1

I'm currently doing a web server that is programmed in C. Currently I'm struggling because I don't know how to manage non ASCII characters well. What I mean is this:

Suppose I will enter this in the navigator bar: localhost:8080/ñndex.html

What I need is to handle correctly the path. If I print how I get it in the server I get

%C3%B1ndex.html

And it's ok, I get kind of a representation in UTF-8 (with kind I mean I only get C3 and B1). The problem though, is how do I convert it to something like

\xC3\xB1ndex.html

So that I can handle it and give the file ñndex.html to the client.

Craig Estey
  • 30,627
  • 4
  • 24
  • 48
MistBal
  • 13
  • 2
  • I voted to reopen because the questions are subtly different. The other one wants to decode an already parsed-out component and this one wants to get the path from the "path" component of an HTTP request. The loop termination is different and if you blindly decode then look for '?' your code has a subtle bug. – Joshua Aug 07 '21 at 20:58

1 Answers1

0

Don't get too clever. This is short enough of itself that it doesn't need a library but complex enough that we have to be careful to do it right. On the other hand I'm not telling you to not use a library. If you'd rather use one, use one. But library shopping is off topic.

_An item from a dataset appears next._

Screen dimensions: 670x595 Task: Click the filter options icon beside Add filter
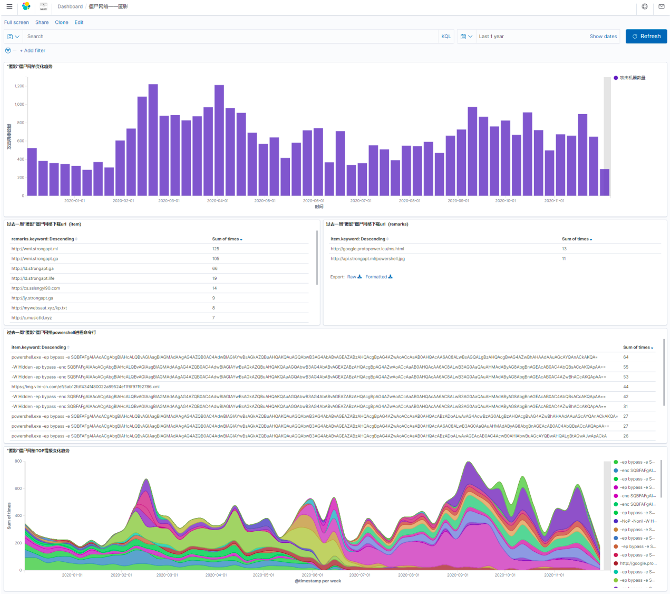[x=9, y=49]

Here's a routine that extracts the path (and only the path) from a URL.

I'm accustomed to passing arguments to server scripts still completely encoded and letting the script handle the decodes, so to extract the script portion, cut between the ? and the optional #. This is trivial. (The # really shouldn't be there but I've seen dumb things before.)

static int hexdigit(char c)
{
    return (c >= '0' && c <= '9')
        ? c - '0'
        : (c >= 'A' && c <= 'F')
            ? c - 'A' + 10
            : (c >= 'a' && c <= 'f')
               ? c - 'a' + 10
               : -1;
}

/* returns NULL on any error; check errno */
char *get_path(const char *url)
{
    size_t pathlen = 0;
    const char *s;
    while (*s = url; *s && *s != '?' && *s != '#') {
        ++pathlen;
        if (*s == '%') {
            if (hexdigit(s[1]) < 0 || hexdigit(s[2]) < 0) {
                  errno = EINVAL;
                  return NULL;
            }
            s += 2;
        }
        ++pathlen;
        ++s;
    }
    char *path == malloc(pathlen + 1);
    if (!path) return NULL;
    char *t = path;
    while (*s = url; *s && *s != '?' && *s != '#') {
        if (*s == '%') {
            *t = (hexdigit(s[1]) << 4) + hexdigit(s[2]);
            s += 3;
        } else if (s == '+')
            *t++ = ' ';
            ++s;
        } else {
            *t++ = *s++;
        }
    }
    *t = 0;
    return path;
}

Standard way of working in C: we make two passes, first pass validates the input, finds the end and measures the output space required, second pass generates the output.

Joshua
  • 40,822
  • 8
  • 72
  • 132